PROBLEM TO WORK ON: Give again, word for word, the line holding "Click the Templates plugin icon in sidebar" and every line after it through the end of the data below. Omit pictures.
- Opening Delimiter -
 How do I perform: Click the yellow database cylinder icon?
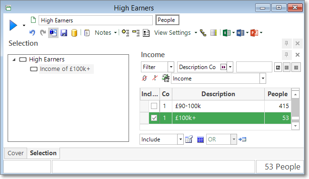(74, 33)
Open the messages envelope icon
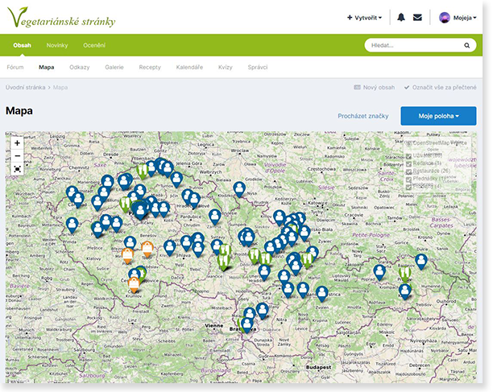 tap(417, 17)
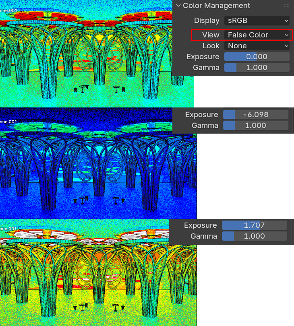Click the Exposure field showing -6.098
The width and height of the screenshot is (294, 326).
point(256,115)
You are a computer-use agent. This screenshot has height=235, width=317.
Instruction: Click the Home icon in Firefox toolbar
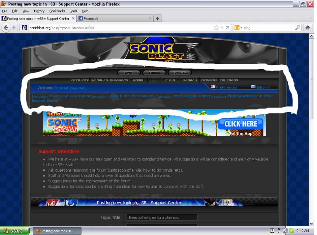point(307,28)
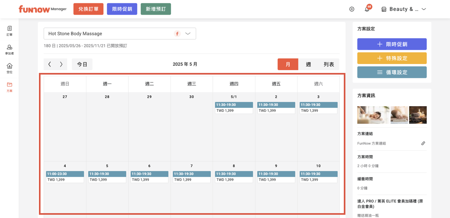Viewport: 450px width, 218px height.
Task: Switch to 列表 list view
Action: click(329, 64)

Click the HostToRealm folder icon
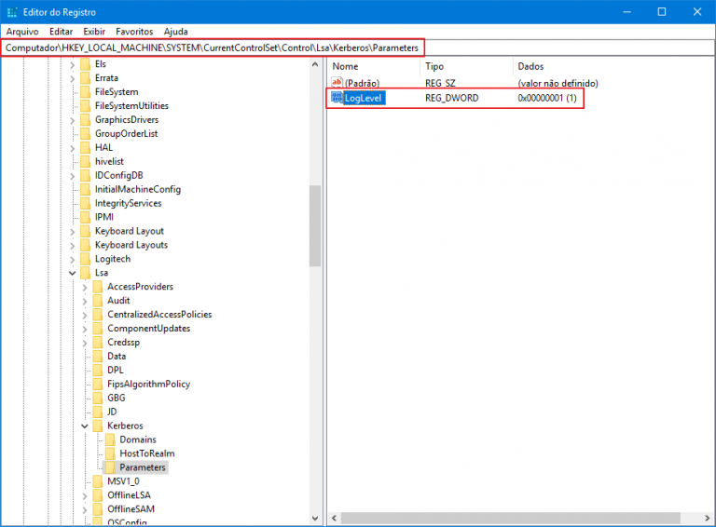[x=109, y=453]
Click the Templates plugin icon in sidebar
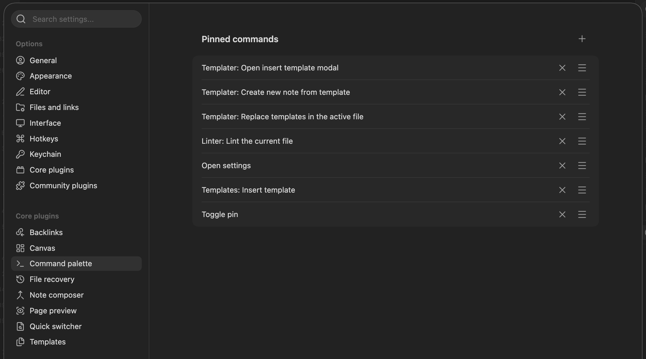This screenshot has height=359, width=646. click(x=20, y=342)
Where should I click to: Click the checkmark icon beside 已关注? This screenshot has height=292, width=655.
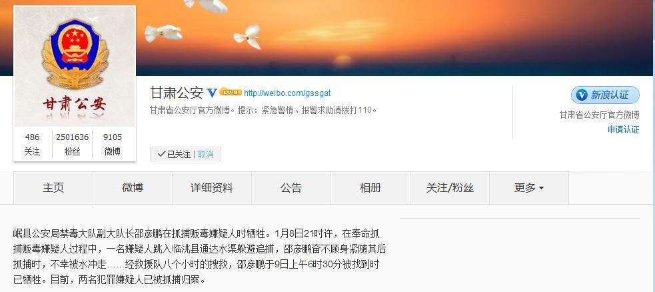pyautogui.click(x=161, y=154)
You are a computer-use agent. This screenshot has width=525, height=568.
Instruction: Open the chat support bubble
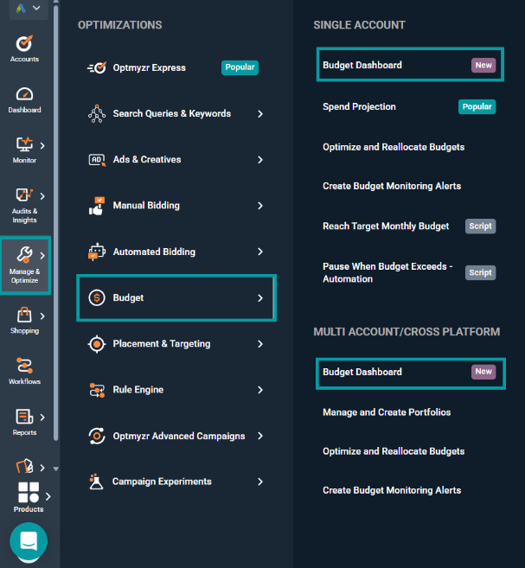pos(29,541)
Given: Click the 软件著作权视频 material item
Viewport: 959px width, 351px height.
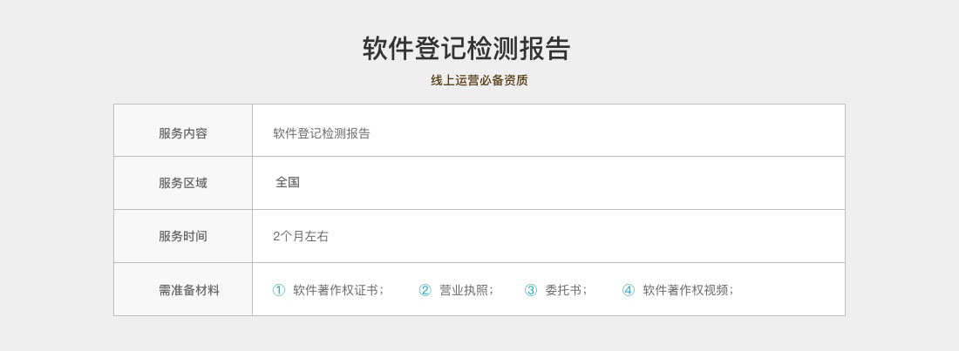Looking at the screenshot, I should [x=687, y=290].
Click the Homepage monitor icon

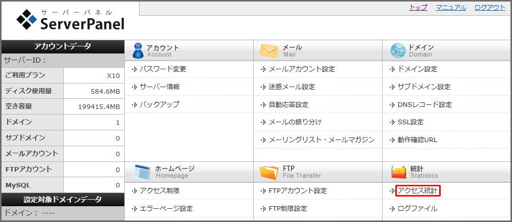141,172
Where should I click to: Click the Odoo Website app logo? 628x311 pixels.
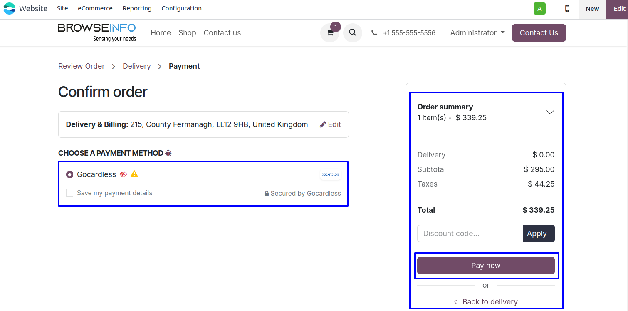(9, 8)
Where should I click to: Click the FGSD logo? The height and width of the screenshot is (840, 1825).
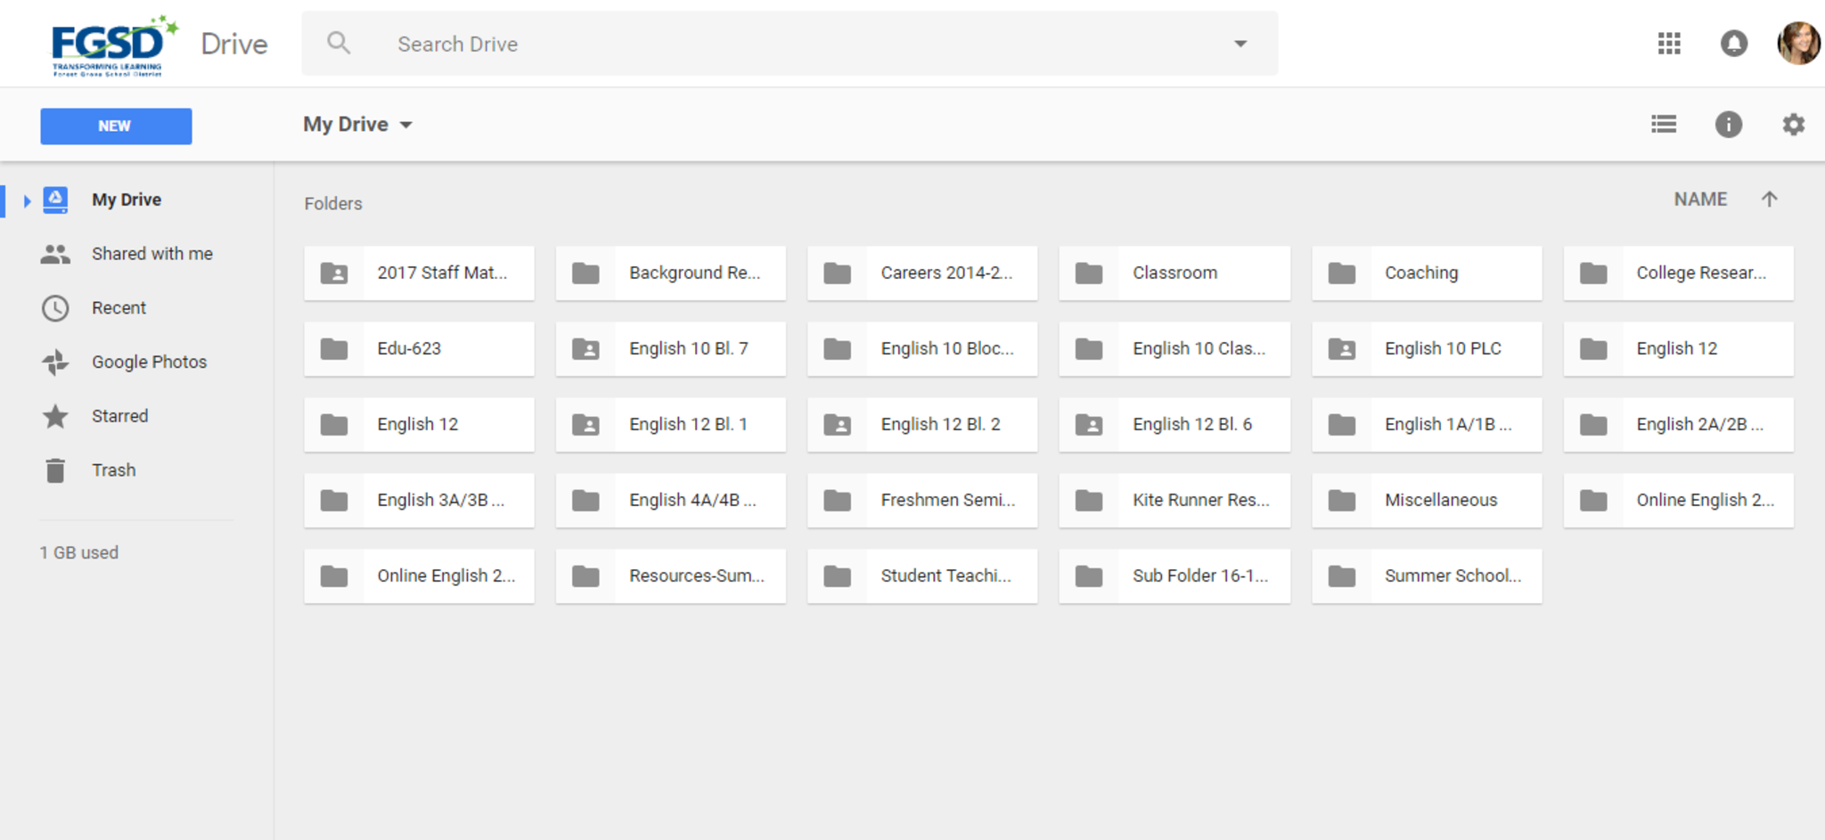tap(109, 45)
- Closing Delimiter -
SOLUTION TO THE EXERCISE:
Click the Templates plugin icon in sidebar
This screenshot has height=359, width=646. click(x=20, y=342)
Where should I click to: Click the checkmark icon beside 已关注? This screenshot has height=292, width=655.
pyautogui.click(x=161, y=154)
You are a computer-use agent. This screenshot has width=525, height=568.
Instruction: Open the chat support bubble
pos(29,541)
Given: Click the 软件著作权视频 material item
Viewport: 959px width, 351px height.
Looking at the screenshot, I should [x=687, y=290].
Click the Homepage monitor icon

141,172
Where should I click to: Click the Odoo Website app logo? 628x311 pixels.
(9, 8)
Where should I click to: Click the FGSD logo? The height and width of the screenshot is (840, 1825).
tap(109, 45)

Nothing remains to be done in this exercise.